O Fundo de Estabilização Financeira da Segurança Social (FEFSS) deverá atingir 22,2 mil milhões de ativos em 2021, valor que, num cenário de ausência de receitas, daria para pagar as prestações durante 20 meses, disse no dia 26 de outubro a ministra do Trabalho.

Ouvida nesse dia no parlamento, a ministra do Trabalho, Solidariedade e Segurança Social Ana Mendes Godinho, disse ainda que aquele valor corresponde a mais oito mil milhões de euros do que em 2015 e equivale a 10,6% do Produto Interno Bruto (PIB), “que é o valor mais alto em termos de evolução do Fundo de Estabilização Financeira da Segurança Social [FEFSS]”.

Ana Mendes Godinho precisou também que os primeiros saldos negativos do sistema que se encontram associados às referidas projeções acontecerão no final da década de 2020, “o que significa, na prática, um cenário semelhante” ao que existia para 2018 e 2019.

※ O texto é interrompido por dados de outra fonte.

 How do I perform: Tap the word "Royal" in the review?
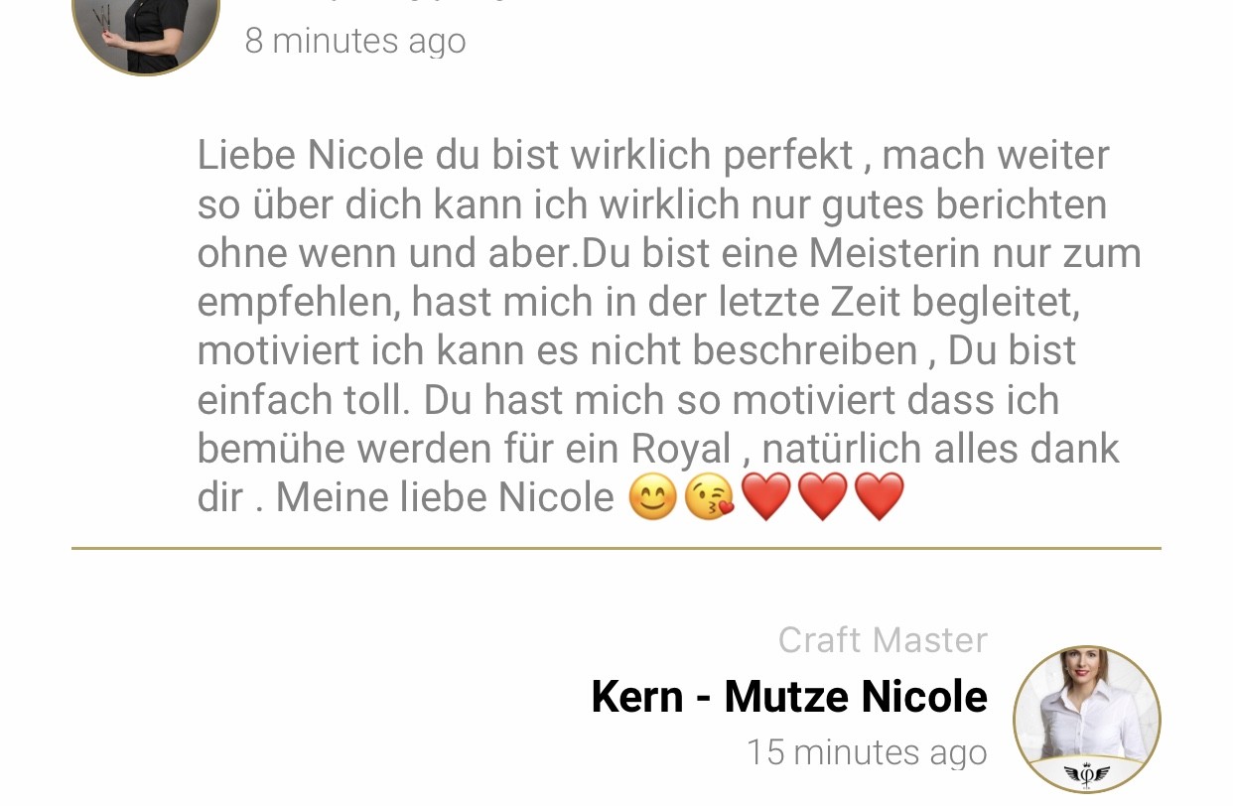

Esta previsão dos primeiros saldos negativos, disse ainda, representa uma melhoria de 13 anos face ao OE2015, enquanto o esgotamento do FEFSS significa uma melhoria de 17 anos face ao cenário inscrito no OE2015.

O FEFSS funciona como uma ‘almofada’ financeira de segurança a que o Estado recorre em caso de rutura financeira e foi contemplado nos últimos anos com novas fontes de financiamento provenientes do Adicional ao IMI e de uma parcela da receita do IRC.

Em 2021, de forma excecional e por causa dos efeitos da pandemia, estas duas fontes de receita não serão injetadas no FEFSS, sendo atribuídas ao orçamento da previdência.

Em termos de execução orçamental, a Segurança Social registou défices em julho e agosto deste ano, tendo passado a um saldo positivo de 62,8 milhões de euros em setembro, ainda assim uma queda de 97,5% face ao mesmo período do ano passado.